[Data records]

######

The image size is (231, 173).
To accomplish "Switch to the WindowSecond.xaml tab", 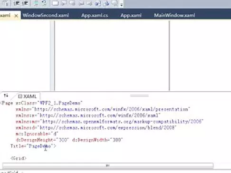I will click(x=46, y=15).
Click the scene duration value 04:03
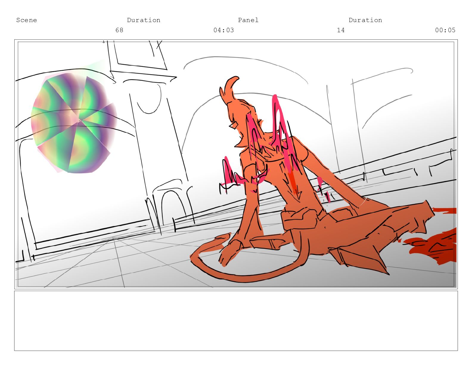The height and width of the screenshot is (365, 472). pos(223,30)
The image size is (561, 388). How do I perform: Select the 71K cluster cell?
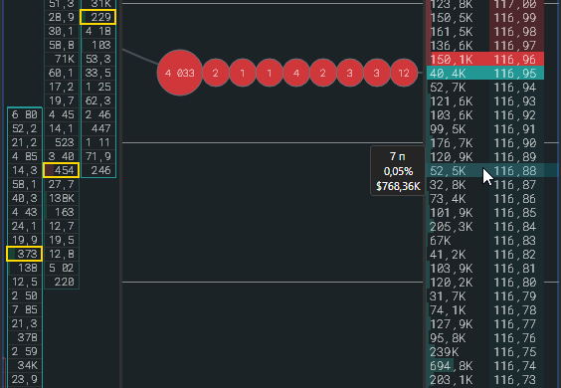(62, 59)
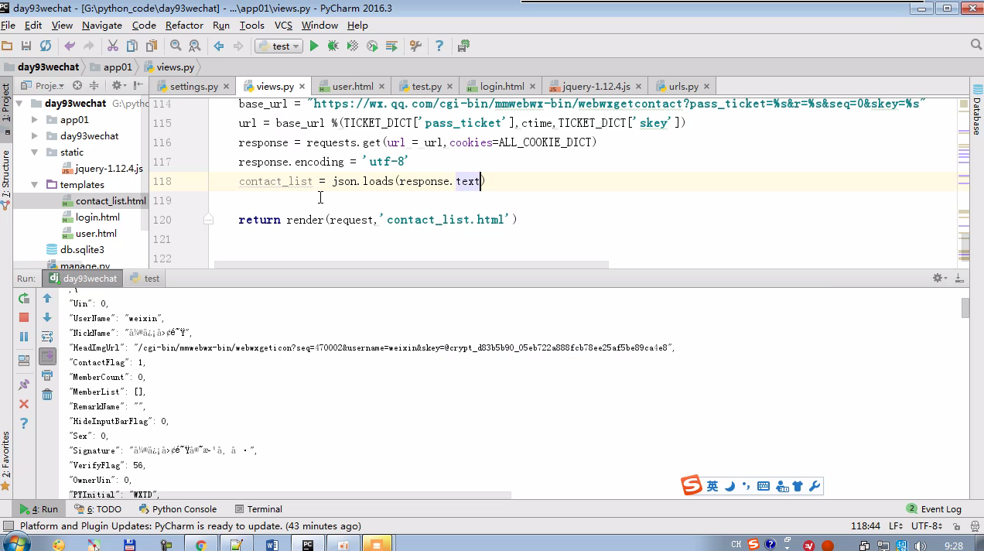Toggle soft-wrap in the Run console

(x=47, y=337)
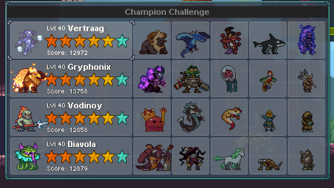Select the purple crystal shadow monster
This screenshot has height=188, width=334.
[x=152, y=79]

######

■ **PROBLEM TO SOLVE**
Take the records above from the line with "Click the scene duration value 04:03" down to their last line and please copy those lines exactly, without the pictures.

■ **RESULT BELOW**
Click the scene duration value 04:03
The height and width of the screenshot is (365, 472). pos(223,30)
The image size is (561, 388). How do I perform: Select the 71K cluster cell?
(62, 59)
Toggle soft-wrap in the Run console

(x=47, y=337)
Select the purple crystal shadow monster
This screenshot has height=188, width=334.
[x=152, y=79]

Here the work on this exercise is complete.